Starting from the line that holds "Image resolution: width=603", output exactly each line through the end of the listing. Do not copy pictures.

%%

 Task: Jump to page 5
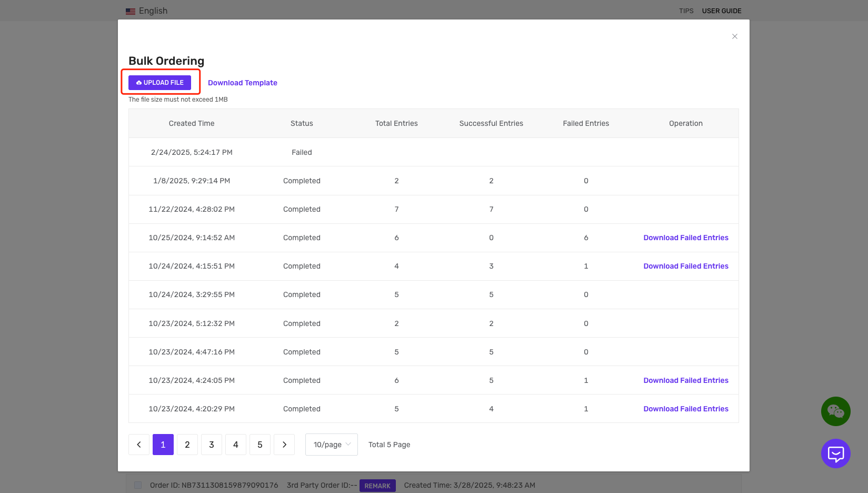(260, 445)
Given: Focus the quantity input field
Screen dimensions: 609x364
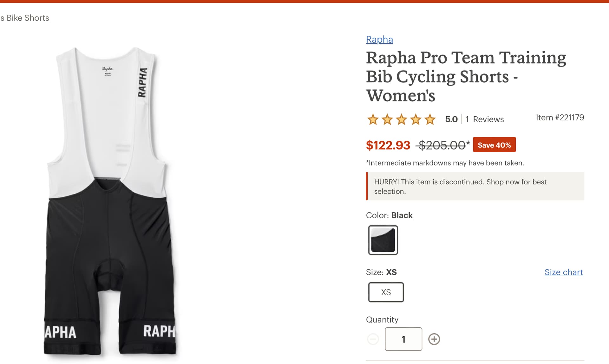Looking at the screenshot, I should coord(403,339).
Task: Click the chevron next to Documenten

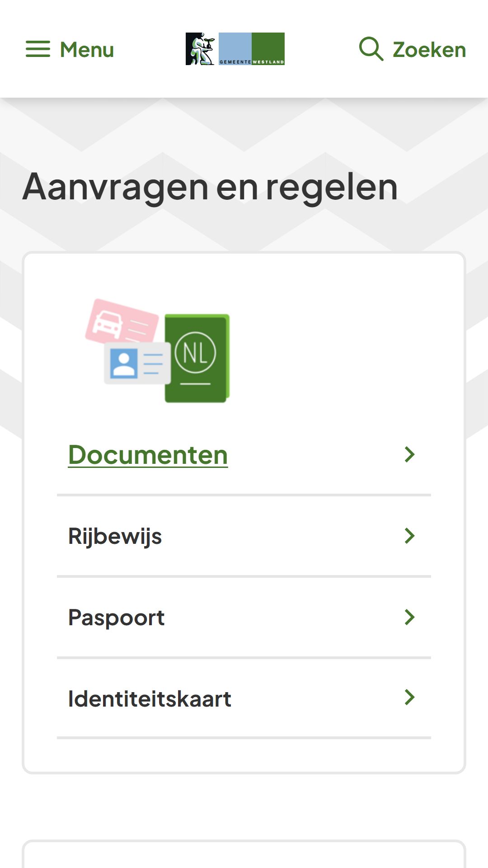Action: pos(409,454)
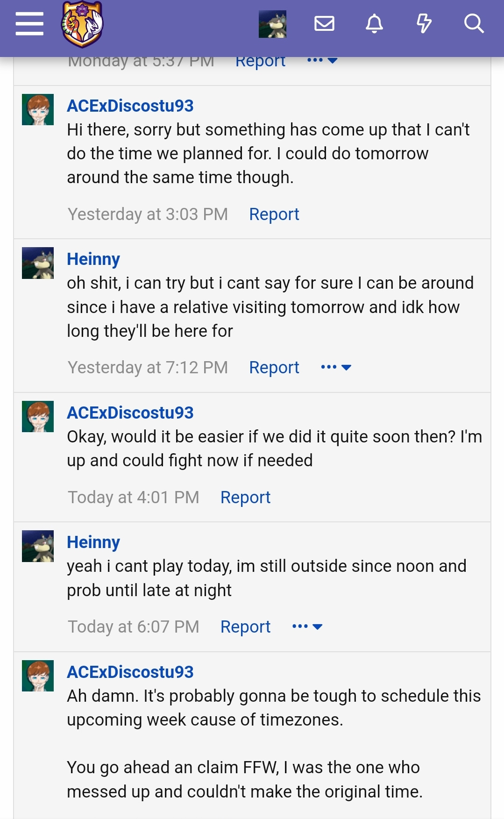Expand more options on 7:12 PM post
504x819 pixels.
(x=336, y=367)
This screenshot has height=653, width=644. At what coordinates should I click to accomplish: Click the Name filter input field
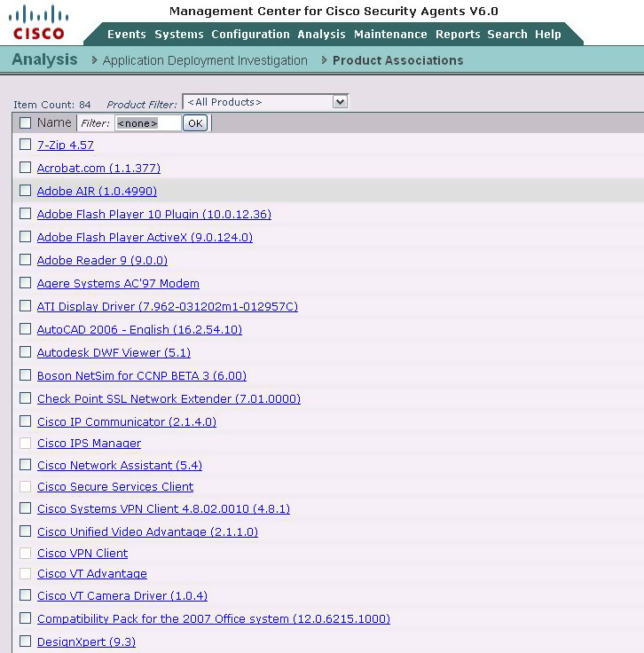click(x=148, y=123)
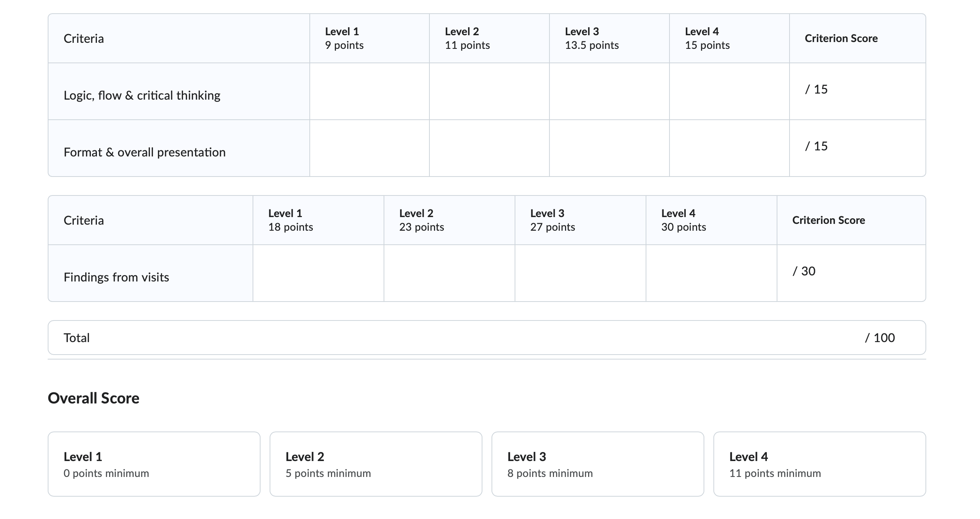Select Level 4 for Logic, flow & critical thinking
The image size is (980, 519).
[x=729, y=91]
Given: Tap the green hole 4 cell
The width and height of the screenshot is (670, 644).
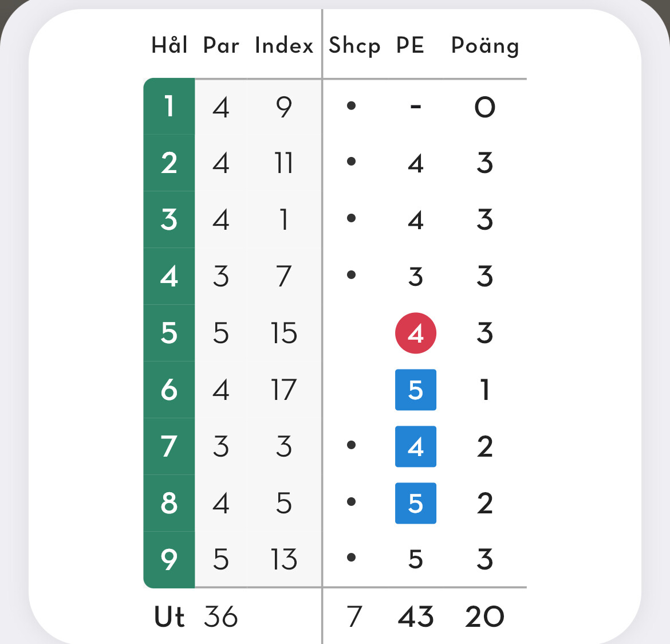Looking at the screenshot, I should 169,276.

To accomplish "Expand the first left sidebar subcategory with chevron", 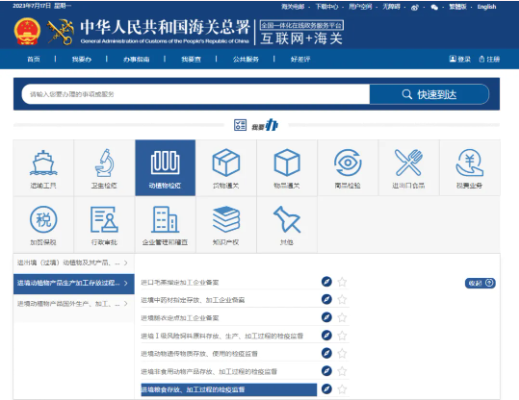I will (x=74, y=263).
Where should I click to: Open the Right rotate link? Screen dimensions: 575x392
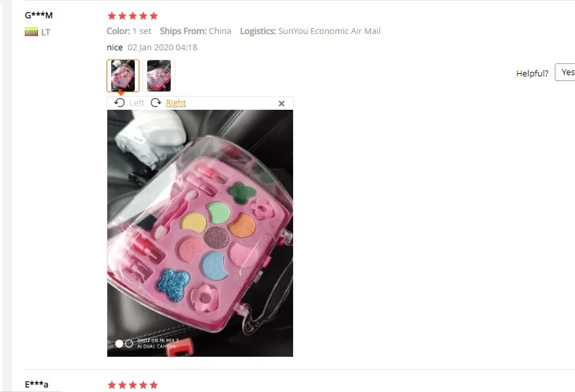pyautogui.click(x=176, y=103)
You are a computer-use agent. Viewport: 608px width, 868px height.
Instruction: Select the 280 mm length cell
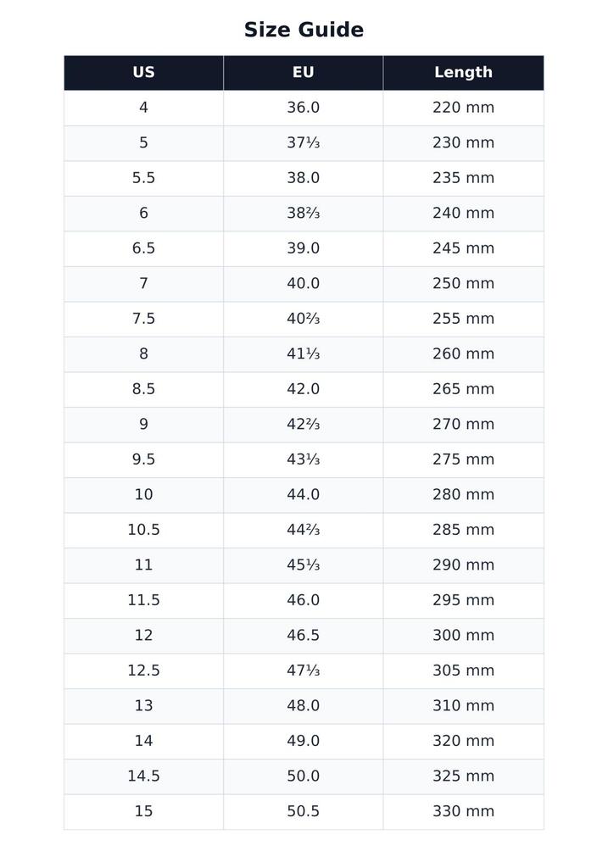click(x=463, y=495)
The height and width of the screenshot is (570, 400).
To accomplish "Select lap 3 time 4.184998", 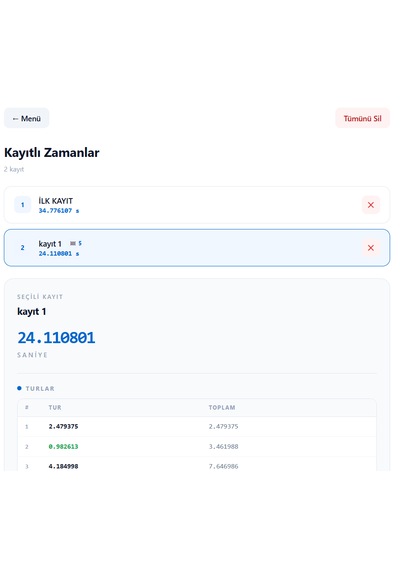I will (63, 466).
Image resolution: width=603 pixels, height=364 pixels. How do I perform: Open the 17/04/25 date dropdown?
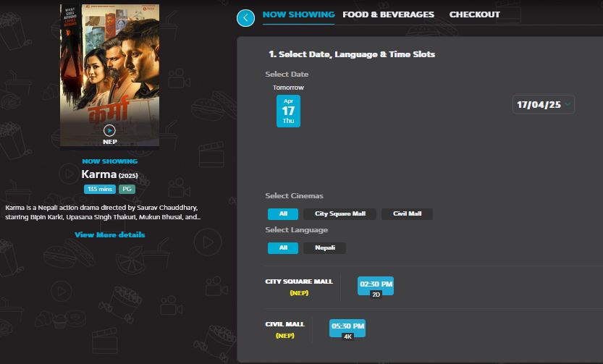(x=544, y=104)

%%

◆ **PROBLEM SOLUTION**
Image resolution: width=603 pixels, height=364 pixels. How do I perform: Open the 17/04/25 date dropdown?
(x=544, y=104)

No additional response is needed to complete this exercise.